Letzte Woche erreichte mich ein Schreiben, dessen Sinn und Form mich verdammt an Dada erinnert. In einem Brief des Amtsgerichtes stellte die Justizangestellte N. sieben Jahre nach Abschluß meines unsäglichen Scheidungsverfahrens fest, das das Urteil „an einer offensichtlichen Unrichtigkeit leidet.“
Während ich bestätigen kann, das man sowohl in einer Ehe als auch an einem Urteil leiden kann, war mir bisher nicht bekannt, das auch Urteile selbst leiden können.

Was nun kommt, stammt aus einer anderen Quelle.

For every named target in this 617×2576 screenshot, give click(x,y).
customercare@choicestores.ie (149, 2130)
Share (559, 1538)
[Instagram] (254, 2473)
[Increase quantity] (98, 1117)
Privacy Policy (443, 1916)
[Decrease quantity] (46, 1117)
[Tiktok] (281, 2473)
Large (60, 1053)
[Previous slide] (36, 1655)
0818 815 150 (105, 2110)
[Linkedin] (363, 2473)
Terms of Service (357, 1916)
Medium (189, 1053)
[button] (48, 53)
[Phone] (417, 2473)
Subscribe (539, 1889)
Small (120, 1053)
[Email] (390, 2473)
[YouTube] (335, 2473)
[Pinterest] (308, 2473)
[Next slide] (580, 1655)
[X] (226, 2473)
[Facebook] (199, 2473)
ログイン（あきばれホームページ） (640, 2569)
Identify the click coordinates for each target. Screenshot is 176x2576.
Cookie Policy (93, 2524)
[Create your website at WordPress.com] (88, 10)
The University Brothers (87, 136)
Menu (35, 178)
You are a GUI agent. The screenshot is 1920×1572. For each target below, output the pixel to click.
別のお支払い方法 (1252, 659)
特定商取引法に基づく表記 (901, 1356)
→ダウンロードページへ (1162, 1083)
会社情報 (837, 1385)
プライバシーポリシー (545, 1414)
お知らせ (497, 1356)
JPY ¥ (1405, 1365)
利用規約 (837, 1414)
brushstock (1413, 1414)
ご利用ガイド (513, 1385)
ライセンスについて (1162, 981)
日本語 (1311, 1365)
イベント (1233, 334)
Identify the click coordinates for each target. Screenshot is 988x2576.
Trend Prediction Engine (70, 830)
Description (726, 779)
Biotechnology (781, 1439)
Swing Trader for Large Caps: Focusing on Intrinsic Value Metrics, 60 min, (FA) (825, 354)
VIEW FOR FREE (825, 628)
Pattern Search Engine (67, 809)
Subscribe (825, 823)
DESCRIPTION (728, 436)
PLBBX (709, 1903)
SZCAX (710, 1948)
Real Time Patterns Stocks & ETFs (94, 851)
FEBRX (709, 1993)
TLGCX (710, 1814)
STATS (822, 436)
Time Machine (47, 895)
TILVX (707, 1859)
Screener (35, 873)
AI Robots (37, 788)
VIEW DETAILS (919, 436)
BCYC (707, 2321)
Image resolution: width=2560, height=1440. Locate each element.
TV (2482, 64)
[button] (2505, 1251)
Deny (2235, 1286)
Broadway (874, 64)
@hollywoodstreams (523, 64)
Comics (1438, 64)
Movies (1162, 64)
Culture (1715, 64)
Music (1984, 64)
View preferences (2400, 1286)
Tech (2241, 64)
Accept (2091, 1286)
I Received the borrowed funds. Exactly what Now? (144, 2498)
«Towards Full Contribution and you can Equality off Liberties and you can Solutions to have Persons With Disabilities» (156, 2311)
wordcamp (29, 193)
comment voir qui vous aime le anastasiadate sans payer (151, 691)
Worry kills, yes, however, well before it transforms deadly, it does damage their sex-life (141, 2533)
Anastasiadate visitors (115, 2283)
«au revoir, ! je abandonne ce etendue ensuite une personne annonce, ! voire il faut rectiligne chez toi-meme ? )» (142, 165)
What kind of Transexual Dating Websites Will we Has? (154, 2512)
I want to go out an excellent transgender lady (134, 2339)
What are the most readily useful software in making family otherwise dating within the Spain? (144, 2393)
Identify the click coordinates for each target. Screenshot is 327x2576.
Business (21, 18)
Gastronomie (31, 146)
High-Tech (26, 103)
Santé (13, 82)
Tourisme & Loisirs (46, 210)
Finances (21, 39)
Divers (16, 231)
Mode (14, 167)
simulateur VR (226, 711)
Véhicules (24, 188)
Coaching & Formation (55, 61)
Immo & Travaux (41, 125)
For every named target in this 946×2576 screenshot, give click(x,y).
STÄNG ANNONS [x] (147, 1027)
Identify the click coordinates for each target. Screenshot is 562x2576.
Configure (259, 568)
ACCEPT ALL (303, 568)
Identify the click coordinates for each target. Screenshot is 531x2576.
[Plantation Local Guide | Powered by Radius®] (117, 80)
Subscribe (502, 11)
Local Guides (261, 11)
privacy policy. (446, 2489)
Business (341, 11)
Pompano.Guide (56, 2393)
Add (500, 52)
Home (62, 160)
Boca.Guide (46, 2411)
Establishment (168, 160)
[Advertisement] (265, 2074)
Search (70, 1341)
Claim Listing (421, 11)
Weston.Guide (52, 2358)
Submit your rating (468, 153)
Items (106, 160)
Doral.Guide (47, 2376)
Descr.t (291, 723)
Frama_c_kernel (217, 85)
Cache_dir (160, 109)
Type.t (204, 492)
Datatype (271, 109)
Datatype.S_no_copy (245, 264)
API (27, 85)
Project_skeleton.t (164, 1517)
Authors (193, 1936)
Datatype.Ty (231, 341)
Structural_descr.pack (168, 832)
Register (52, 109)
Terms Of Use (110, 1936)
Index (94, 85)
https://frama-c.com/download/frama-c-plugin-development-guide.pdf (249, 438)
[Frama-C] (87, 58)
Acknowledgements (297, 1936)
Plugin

Ich nehme nun an, dass das Leid der Urteile groß ist, sei es nun wegen Unrichtigkeiten oder Ungerechtigkeiten, oder wegen der Unfähigkeit der Justizbeamten.
Das Amtsgericht strebt jetzt eine Korrektur des sieben Jahre alten Urteils an. Faktisch geht es darum, das Datum der Eheschliessung um einen Monat zu korrigieren. In der Folge werden dann die Berechnungen der deutschen Rentenversicherung neu angefordert, jeweils sechs Seiten ausführlichste Informationen zur Grundbewertung, den Entgeltpunkten und dem in der Ehezeit erreichten Wert. Ein Text, der auch nach konzentriertem Studium der verwendeten Abkürzungen DÜVO, DEÜV, SVN, Vorl. oder Sozl. unlesbar bleibt. Fest steht nur, das Urteil leidet an einer Fehlberechnung der Entgeltpunkte um einen Monat. Das mach maximal einen Bereich von 0,0422 Punkten und entspricht ungefähr 0,38 Cent, geteilt 0,19 Cent, gegeneinander aufgerechnet ca. 0,06 Cent.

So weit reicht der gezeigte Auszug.